The Timing Is No Accident

SB Neo arrives at an unflattering moment for pure-play GPU rental. The launch landed a day after reports that Meta was building its own capacity-resale operation, and against a backdrop of sharp share-price pressure on CoreWeave, the sector's bellwether. McKinsey has described the standalone neocloud model as extremely fragile, a verdict rooted in the reality that rented Nvidia racks are a commodity with thin, competed-away margins. Entering a market just as investors sour on it looks reckless until you notice what SoftBank is actually betting on here.

The wager is that the commodity layer collapses in value while the scarce layers, power and integrated software, appreciate. If that thesis holds, the operators who merely arbitrage GPUs get squeezed, and the ones who own generation and a platform survive. SoftBank is effectively saying the shakeout is the opportunity. We find the logic coherent, though unproven, and note that owning the whole stack is exactly the kind of capital-intensive, everything-at-once strategy that has both made and unmade SoftBank's biggest bets before.

What CIOs Should Do Now

Practically, nothing about SB Neo requires action this quarter, because there is nothing to buy until fiscal 2027. But it belongs on your radar as a potential fourth or fifth option for AI training and inference capacity, particularly if power-constrained regions keep throttling availability at the incumbent clouds. If SoftBank delivers dedicated, gas-backed megawatts on schedule, SB Neo could offer capacity precisely where AWS, Azure, and Google are telling customers to wait. That alone makes it worth a preliminary conversation with your infrastructure team this year.
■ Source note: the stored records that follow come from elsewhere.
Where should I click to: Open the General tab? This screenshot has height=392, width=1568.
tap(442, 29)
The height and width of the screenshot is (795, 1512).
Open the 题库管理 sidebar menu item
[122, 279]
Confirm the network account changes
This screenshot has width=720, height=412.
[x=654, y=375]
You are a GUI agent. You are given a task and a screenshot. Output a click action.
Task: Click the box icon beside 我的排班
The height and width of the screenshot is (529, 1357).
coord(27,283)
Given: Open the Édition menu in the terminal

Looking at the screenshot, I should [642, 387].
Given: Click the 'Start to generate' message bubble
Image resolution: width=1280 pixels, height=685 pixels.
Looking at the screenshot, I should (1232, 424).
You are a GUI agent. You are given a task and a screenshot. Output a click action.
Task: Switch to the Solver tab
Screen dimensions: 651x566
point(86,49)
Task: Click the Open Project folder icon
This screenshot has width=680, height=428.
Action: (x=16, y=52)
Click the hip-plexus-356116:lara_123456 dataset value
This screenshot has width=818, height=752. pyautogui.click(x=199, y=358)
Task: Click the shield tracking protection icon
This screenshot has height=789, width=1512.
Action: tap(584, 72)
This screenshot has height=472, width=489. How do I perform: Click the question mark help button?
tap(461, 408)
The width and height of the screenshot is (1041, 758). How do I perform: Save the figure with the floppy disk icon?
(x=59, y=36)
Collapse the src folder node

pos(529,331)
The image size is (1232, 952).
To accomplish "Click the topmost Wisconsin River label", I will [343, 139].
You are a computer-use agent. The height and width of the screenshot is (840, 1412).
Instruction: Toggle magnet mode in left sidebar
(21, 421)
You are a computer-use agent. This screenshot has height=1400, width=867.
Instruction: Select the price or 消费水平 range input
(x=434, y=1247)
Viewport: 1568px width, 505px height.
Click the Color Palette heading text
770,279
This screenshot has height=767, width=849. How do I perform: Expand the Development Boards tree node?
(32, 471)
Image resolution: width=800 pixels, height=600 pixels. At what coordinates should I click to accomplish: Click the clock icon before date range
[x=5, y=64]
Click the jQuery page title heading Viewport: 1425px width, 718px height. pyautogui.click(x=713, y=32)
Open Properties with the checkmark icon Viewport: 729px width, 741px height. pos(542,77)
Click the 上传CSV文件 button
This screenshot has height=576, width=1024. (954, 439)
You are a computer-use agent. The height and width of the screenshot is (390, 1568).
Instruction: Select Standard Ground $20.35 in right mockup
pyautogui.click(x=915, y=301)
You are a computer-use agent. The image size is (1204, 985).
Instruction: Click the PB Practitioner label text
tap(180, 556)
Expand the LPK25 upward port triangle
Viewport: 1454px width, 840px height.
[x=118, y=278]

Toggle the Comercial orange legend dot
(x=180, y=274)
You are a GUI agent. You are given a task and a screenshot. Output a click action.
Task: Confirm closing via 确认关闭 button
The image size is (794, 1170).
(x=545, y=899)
When SB Neo does open its doors, treat it like any specialized supplier and not like a hyperscaler. Insist on portability from the Infrinia layer, contractual clarity on delivered capacity versus aspirational gigawatts, and exit terms that survive a change in SoftBank's financial weather. The broader signal is the one worth internalizing today: in 2026, the AI cloud map is being redrawn by whoever controls electrons, not just accelerators. SB Neo is the clearest statement yet that energy, not the GPU, has become the industry's real moat.